From the listing below, give again exactly the lines from the line with "How do I perform: Open" to the line with "Given: Click the", ends included, without any pictures.

++++ RECORDS SUPPLIED ++++

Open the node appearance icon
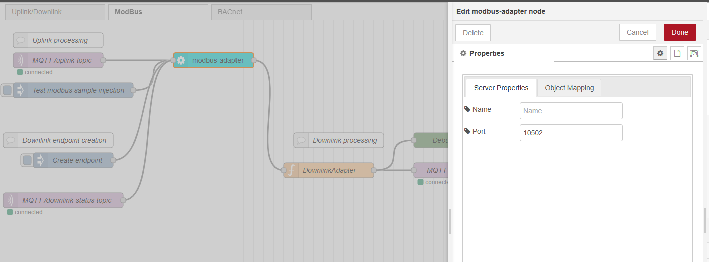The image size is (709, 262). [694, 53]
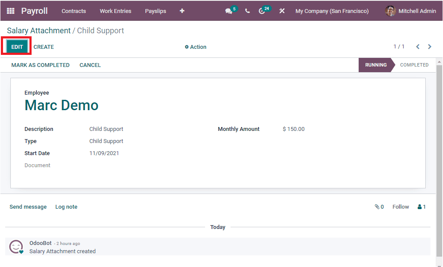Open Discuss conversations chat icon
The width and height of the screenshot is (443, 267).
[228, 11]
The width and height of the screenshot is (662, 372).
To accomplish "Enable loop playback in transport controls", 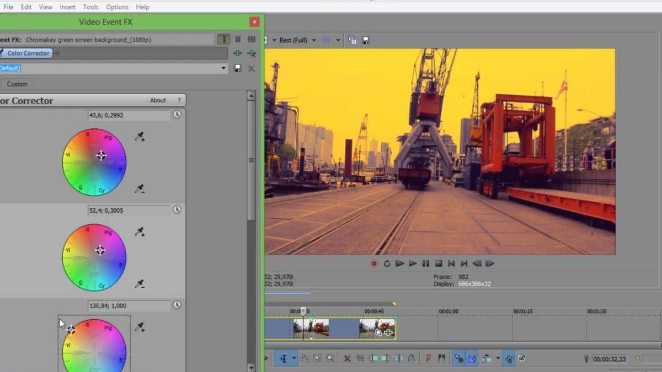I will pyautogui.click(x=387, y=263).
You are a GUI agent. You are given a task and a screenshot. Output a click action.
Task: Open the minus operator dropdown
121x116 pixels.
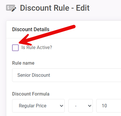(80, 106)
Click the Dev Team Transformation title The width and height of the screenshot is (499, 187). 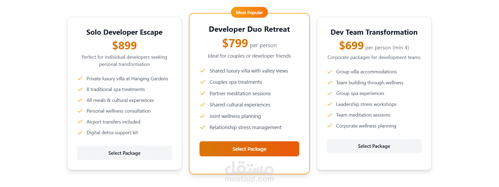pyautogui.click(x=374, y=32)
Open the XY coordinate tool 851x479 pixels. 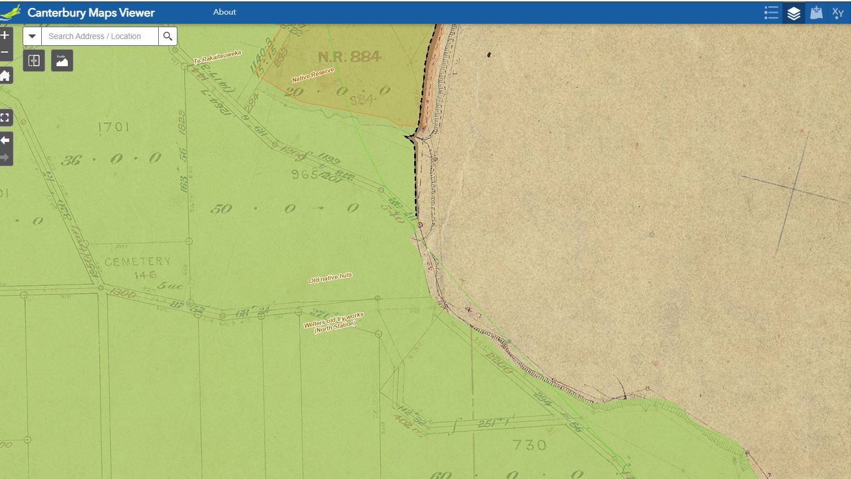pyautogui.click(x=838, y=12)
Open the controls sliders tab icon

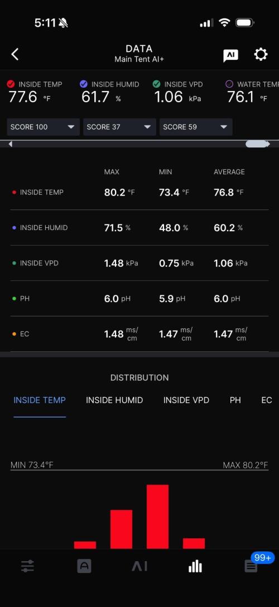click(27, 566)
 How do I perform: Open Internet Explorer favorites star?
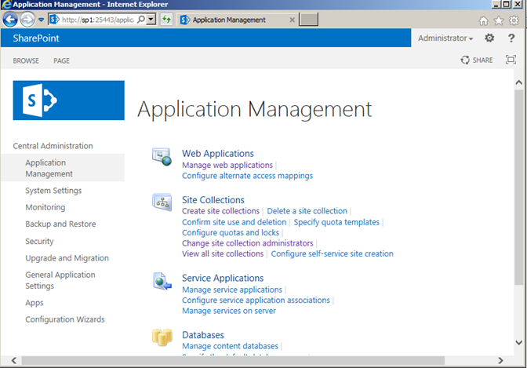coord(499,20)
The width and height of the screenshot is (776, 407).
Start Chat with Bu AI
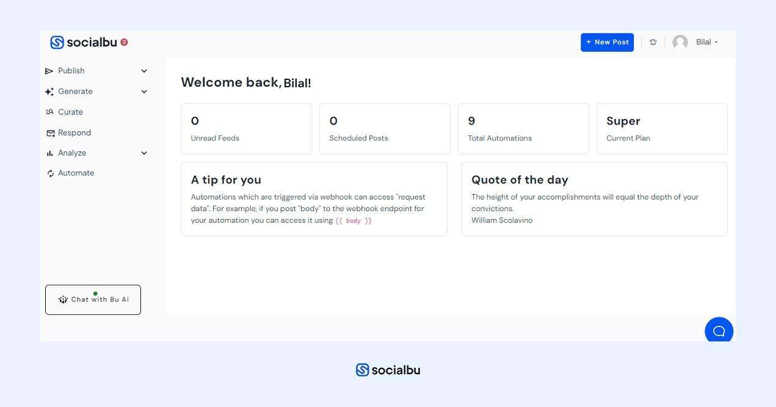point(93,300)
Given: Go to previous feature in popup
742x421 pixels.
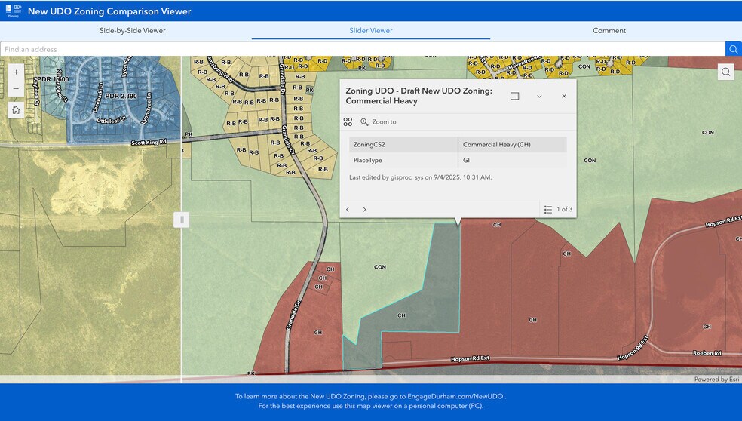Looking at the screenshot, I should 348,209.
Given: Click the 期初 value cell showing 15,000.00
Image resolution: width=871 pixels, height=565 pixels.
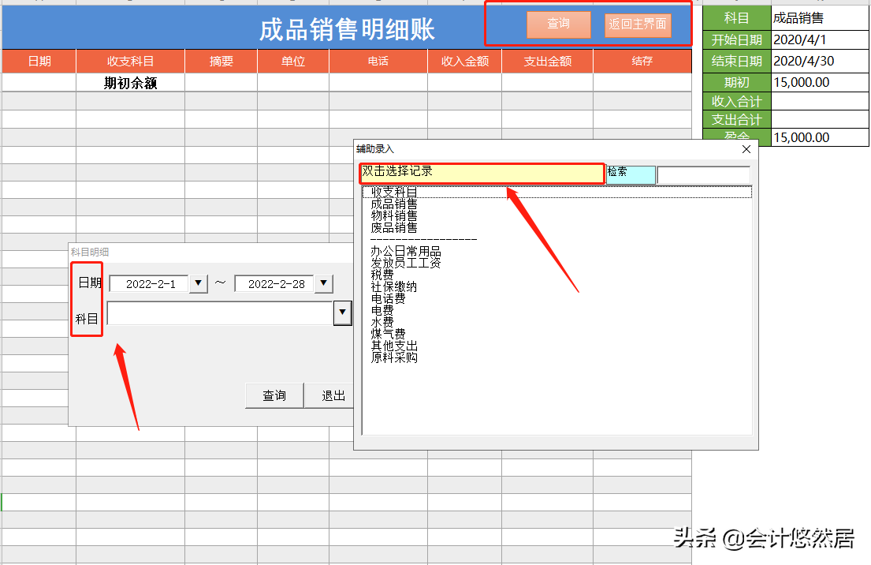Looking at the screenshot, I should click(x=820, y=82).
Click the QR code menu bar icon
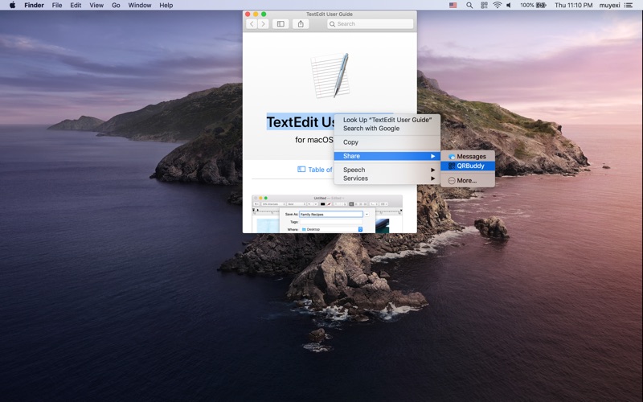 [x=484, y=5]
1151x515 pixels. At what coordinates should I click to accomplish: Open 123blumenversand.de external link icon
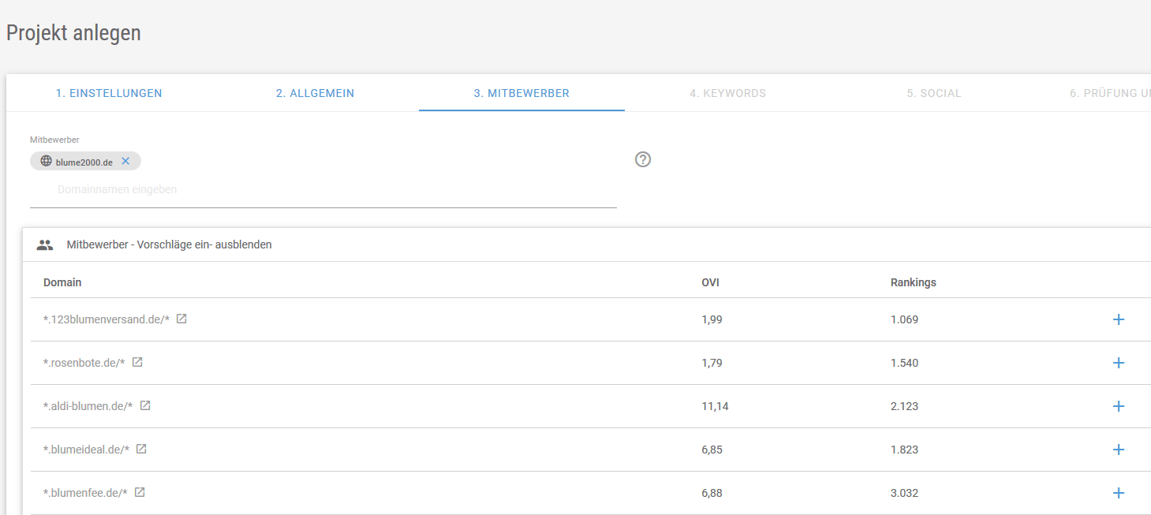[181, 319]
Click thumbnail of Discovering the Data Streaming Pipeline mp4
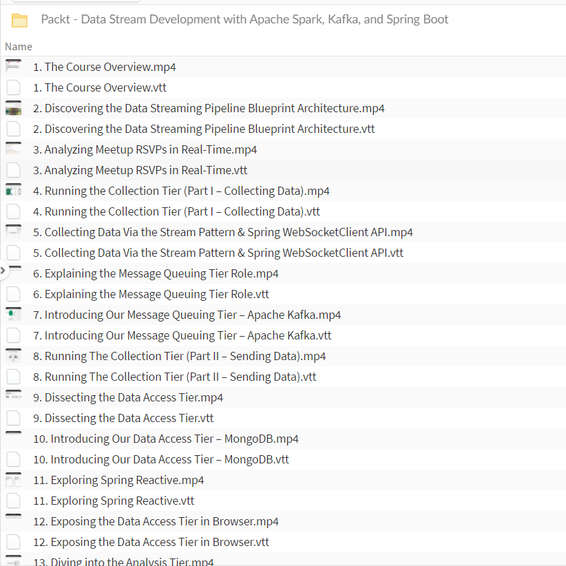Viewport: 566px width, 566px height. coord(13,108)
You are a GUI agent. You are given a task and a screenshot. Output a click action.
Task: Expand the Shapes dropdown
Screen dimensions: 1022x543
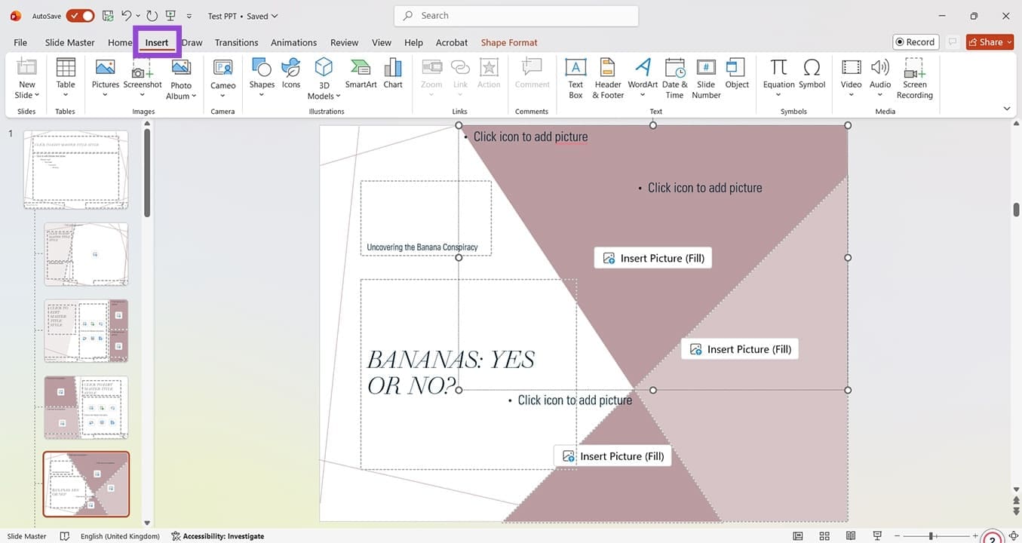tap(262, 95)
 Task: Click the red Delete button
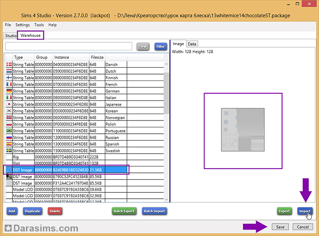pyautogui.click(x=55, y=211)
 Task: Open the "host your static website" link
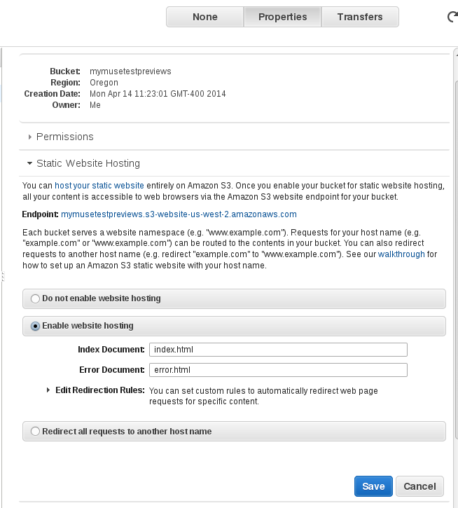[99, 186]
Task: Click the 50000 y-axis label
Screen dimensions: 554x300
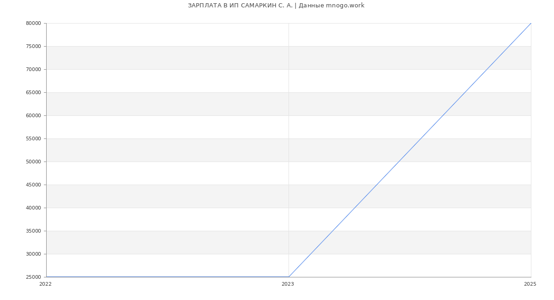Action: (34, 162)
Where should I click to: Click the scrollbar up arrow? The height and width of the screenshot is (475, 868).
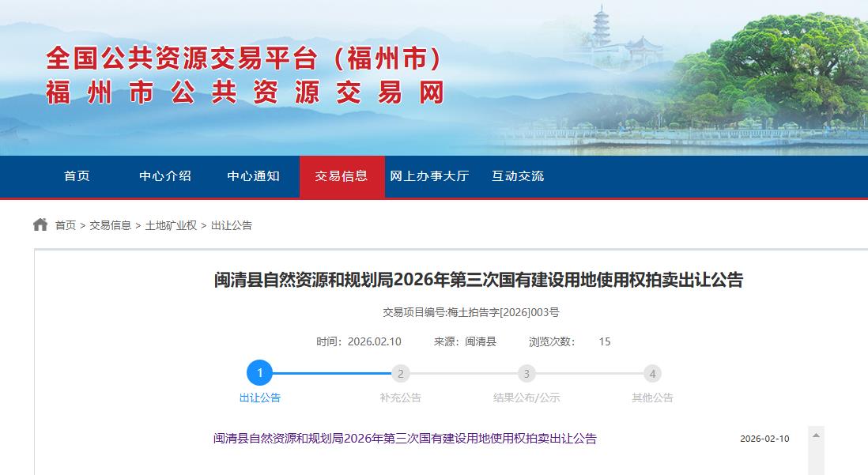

++++

**ANSWER SPACE:**
 How do I perform: Open Internet Explorer favorites star?
coord(499,20)
The width and height of the screenshot is (776, 407).
Start Chat with Bu AI
point(93,300)
Given: Go to previous feature in popup
742x421 pixels.
Looking at the screenshot, I should 348,209.
Given: Click the 期初 value cell showing 15,000.00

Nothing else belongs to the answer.